C-Reactive Protein (CRP) and its high-sensitivity variant (hs-CRP) serve as inflammatory markers that have been linked to cardiovascular risk. Although CRP is not specific to cardiac injury, elevated levels of hs-CRP suggest systemic inflammation, which plays a significant role in the development and progression of atherosclerosis and other heart diseases. Measuring hs-CRP can help evaluate the risk of future cardiovascular events, making it a useful tool in preventive cardiology.

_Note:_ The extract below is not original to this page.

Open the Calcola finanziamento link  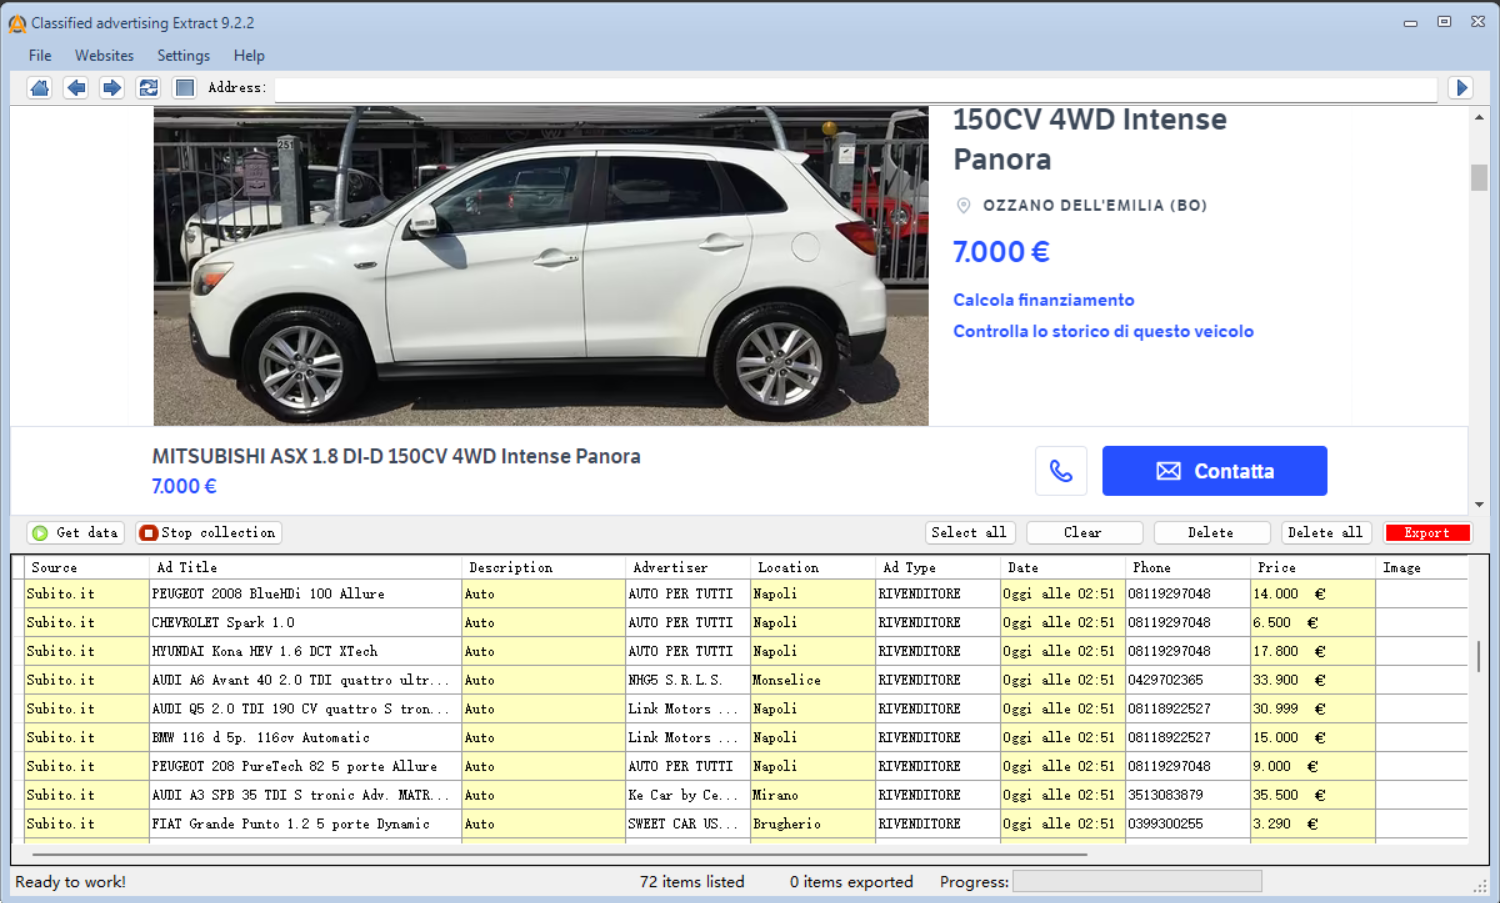[x=1043, y=300]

Clinically, cardiac markers, especially troponins, are invaluable in distinguishing between unstable angina and myocardial infarction. Elevated troponin or BNP levels identify patients who are at higher risk of adverse cardiac events, informing decisions about aggressive treatment, hospitalization, or closer monitoring. Repeated measurements of these markers help track the effectiveness of interventions such as thrombolysis, angioplasty, or cardiac surgery. Additionally, a second rise in CK-MB or troponin after initial normalization may indicate reinfarction, necessitating urgent medical attention.

Despite their strengths, cardiac markers are not without limitations. False positives can arise in conditions unrelated to direct cardiac injury, including renal failure, sepsis, or pulmonary embolism. The timing of blood sample collection is also critical, as early sampling may fail to detect elevated levels that rise hours after the injury. Consequently, cardiac marker levels should always be interpreted alongside clinical symptoms, Electrocardiogram (ECG) findings and patient history to ensure accurate diagnosis and appropriate management.

The evolution of high-sensitivity troponin assays has significantly transformed cardiac diagnostics by enabling the detection of even minor myocardial injury. Researchers are continuing to explore novel biomarkers such as copeptin, Heart-type Fatty Acid-Binding Protein (H-FABP) and microRNAs. These emerging markers hold promise for improving diagnostic accuracy and enhancing prognostic assessments, potentially allowing clinicians to better tailor treatments and improve patient outcomes.